What is asked
(a) Translate this sentence from the book review into Spanish: "Writers like Nikolai Gogol used Ukrainian themes to reveal the richness of a common Slavic heritage."
(b) Reproduce everything in the book review from "The Ukrainian Impact" down to "University in Halifax.", substituting "Collections Librarian" for "Public Services Librarian".

The Ukrainian Impact on Russian Culture, 1750-1850


415 pages
Contains Bibliography, Index
ISBN 0-920862-32-2




Reviewed by Terrence Paris

Terrence Paris is Public Services Librarian at Mount St. Vincent
University in Halifax.


If a Canadian scholar were asked to name a Ukrainian who had contributed most to the cultural awakening of his people, Taras Shevchenko, the nationalist poet of the 1840’s would most likely first come to mind. David Saunders, a Lecturer in History at the University of Newcastle-Upon-Tyne, sketches the career of Shevchenko, but his main concern lies with the previous generations who discovered and celebrated the Russian national identity (narodnost) at a time when some intellectuals promoted the secular Western model for government and society. Writers like Nikolai Gogol used Ukrainian themes to reveal the richness of a common Slavic heritage. Iuzhnaia Rus (Southern Rus) was perceived as closer to the roots — a sort of Ark of the Covenant for the Slavic spirit. Linguists like M. Maksymovych studied Ukrainian for clues to the old Russian language; historians like I. Markovych favoured South Slavic foundations against the Scandinavian origin of Rus. Saunders also profiles “highly placed Ukrainians,” (V.P. Kochubei was one), who devoted their lives to imperial administration in St. Petersburg, and who helped their countrymen advance to influential positions.

Entries supplied
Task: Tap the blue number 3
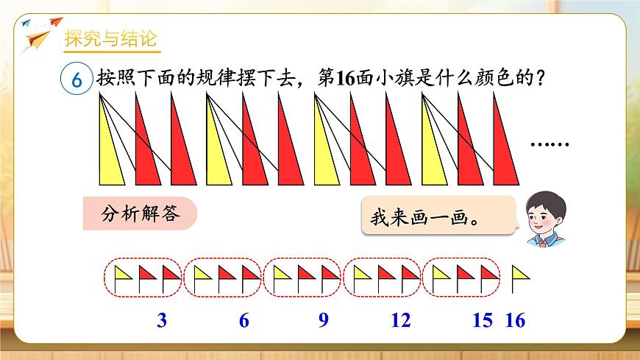[x=163, y=321]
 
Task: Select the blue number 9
[x=322, y=321]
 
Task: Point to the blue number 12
[x=400, y=321]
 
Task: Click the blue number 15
[x=482, y=321]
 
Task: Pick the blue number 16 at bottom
[x=516, y=321]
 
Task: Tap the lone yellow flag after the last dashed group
[x=520, y=277]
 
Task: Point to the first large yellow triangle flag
[x=110, y=147]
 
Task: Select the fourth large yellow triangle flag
[x=434, y=151]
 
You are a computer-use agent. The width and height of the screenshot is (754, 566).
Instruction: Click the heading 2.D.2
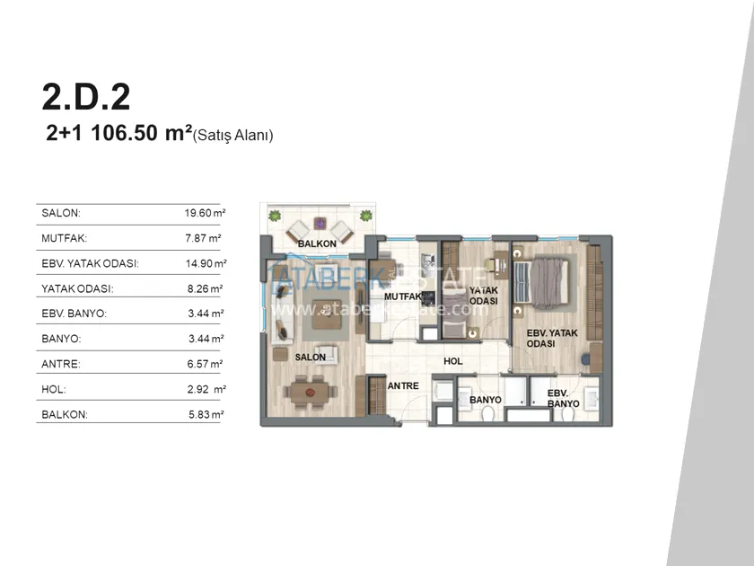[86, 97]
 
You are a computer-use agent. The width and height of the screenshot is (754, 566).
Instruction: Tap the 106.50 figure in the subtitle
[125, 133]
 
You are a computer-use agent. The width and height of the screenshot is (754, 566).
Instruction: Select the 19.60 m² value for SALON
[206, 213]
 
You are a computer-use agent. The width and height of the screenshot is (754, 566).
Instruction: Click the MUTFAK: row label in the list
[65, 238]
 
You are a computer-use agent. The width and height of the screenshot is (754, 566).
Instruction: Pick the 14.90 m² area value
[206, 263]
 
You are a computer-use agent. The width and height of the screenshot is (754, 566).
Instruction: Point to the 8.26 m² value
[205, 288]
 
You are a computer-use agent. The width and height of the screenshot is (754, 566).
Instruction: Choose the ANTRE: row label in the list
[61, 364]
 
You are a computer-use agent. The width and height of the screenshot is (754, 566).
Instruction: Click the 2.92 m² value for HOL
[206, 389]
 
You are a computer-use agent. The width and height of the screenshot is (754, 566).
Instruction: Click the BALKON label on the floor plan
[317, 244]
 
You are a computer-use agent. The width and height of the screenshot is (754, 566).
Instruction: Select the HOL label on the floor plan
[453, 361]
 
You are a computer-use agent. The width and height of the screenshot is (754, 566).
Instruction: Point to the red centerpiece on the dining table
[309, 393]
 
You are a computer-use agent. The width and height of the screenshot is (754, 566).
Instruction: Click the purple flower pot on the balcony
[320, 224]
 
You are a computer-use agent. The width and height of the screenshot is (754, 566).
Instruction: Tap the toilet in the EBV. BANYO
[567, 414]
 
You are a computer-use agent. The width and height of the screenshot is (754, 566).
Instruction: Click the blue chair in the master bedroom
[585, 359]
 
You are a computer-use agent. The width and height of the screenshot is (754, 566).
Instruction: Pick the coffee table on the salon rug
[327, 314]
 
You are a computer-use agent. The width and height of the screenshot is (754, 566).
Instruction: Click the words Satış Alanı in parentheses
[232, 136]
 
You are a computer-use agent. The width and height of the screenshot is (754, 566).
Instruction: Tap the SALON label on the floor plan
[311, 358]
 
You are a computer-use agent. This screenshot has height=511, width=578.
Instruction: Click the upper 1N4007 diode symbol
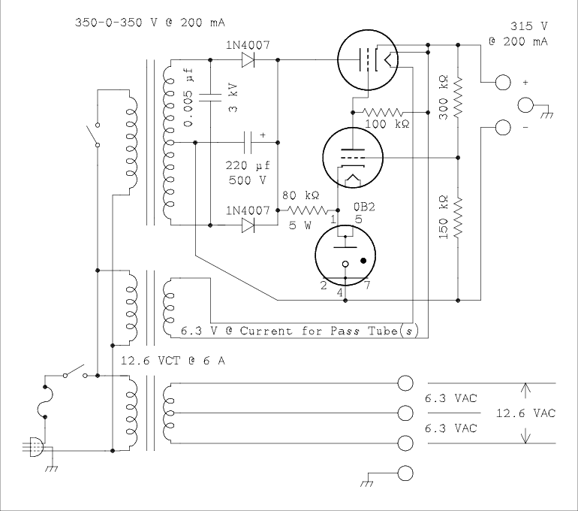(x=248, y=60)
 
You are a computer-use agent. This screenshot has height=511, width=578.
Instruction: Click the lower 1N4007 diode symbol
(x=248, y=225)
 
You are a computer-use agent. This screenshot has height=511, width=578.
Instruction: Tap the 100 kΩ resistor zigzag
(x=383, y=112)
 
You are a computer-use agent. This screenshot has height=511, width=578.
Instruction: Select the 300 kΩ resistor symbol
(x=458, y=98)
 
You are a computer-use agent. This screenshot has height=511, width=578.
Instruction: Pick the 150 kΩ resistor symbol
(x=458, y=218)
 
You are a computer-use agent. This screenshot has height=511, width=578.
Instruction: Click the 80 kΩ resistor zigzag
(x=307, y=210)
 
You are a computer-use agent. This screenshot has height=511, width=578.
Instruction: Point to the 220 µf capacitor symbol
(x=248, y=143)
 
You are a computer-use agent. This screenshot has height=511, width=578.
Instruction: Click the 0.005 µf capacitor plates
(x=210, y=98)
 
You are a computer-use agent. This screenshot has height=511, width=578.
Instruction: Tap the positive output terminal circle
(x=503, y=82)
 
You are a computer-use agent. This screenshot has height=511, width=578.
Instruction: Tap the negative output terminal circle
(x=503, y=128)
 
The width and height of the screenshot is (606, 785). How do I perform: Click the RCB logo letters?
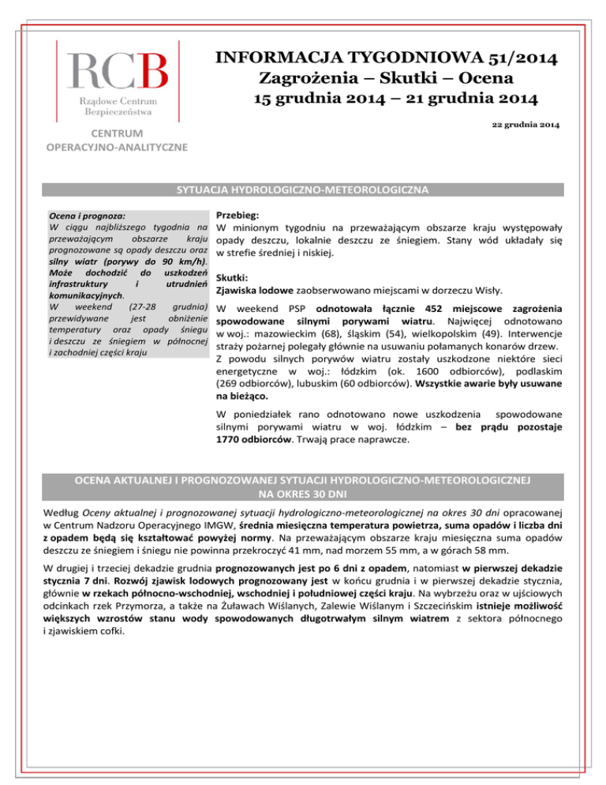coord(117,71)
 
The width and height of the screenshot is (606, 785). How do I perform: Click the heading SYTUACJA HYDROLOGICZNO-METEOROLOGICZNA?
coord(302,190)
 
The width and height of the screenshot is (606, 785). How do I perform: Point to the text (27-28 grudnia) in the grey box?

Written responses
(a) Escritores como Nikolái Gógol usaron temas ucranianos para revelar la riqueza de una herencia eslava común.

(b)
The Ukrainian Impact on Russian Culture, 1750-1850


415 pages
Contains Bibliography, Index
ISBN 0-920862-32-2




Reviewed by Terrence Paris

Terrence Paris is Collections Librarian at Mount St. Vincent
University in Halifax.